Week in review: Activists on the prowl

Here’s a recap of this week’s most popular stories on SeafoodSource:

1) On tour in Norway: After calling out Cermaq last week, The Pure Salmon Campaign set its sights on Marine Harvest this week. During a weeklong tour of Norway’s farmed salmon industry, the organization targeted Marine Harvest for failing to prevent sea lice infestations in Canada, an infectious salmon anemia outbreak in Chile and farmed salmon escapes worldwide, among other shortcomings.

2) Come together: The war on seafood fraud seems endless. But industry and government came one step closer to finding a solution on Thursday when the Better Seafood Bureau and six U.S. agencies met in Washington, D.C., to discuss ways to clamp down on common forms of seafood fraud such as short-weighting.

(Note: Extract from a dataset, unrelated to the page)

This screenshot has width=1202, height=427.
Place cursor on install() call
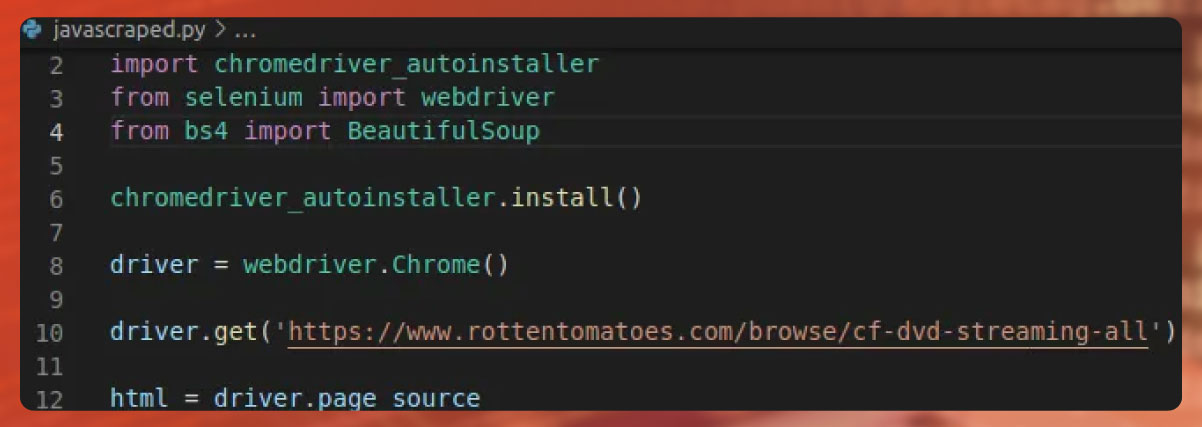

3) Greenpeace on the offensive: Canadian retailers, including Safeway, A&P and Sobeys, were busy this week fending off Greenpeace. At a Safeway store in Victoria, British Columbia, four Greenpeace activists chained and locked the doors of a frozen seafood case, filled a shopping cart with red list species and then wrapped yellow “Oceans Crime Scene” tape around the case and cart. Greenpeace is trying to persuade the supermarket chains to stop selling seafood it says is harvested or farmed in an environmentally irresponsible manner.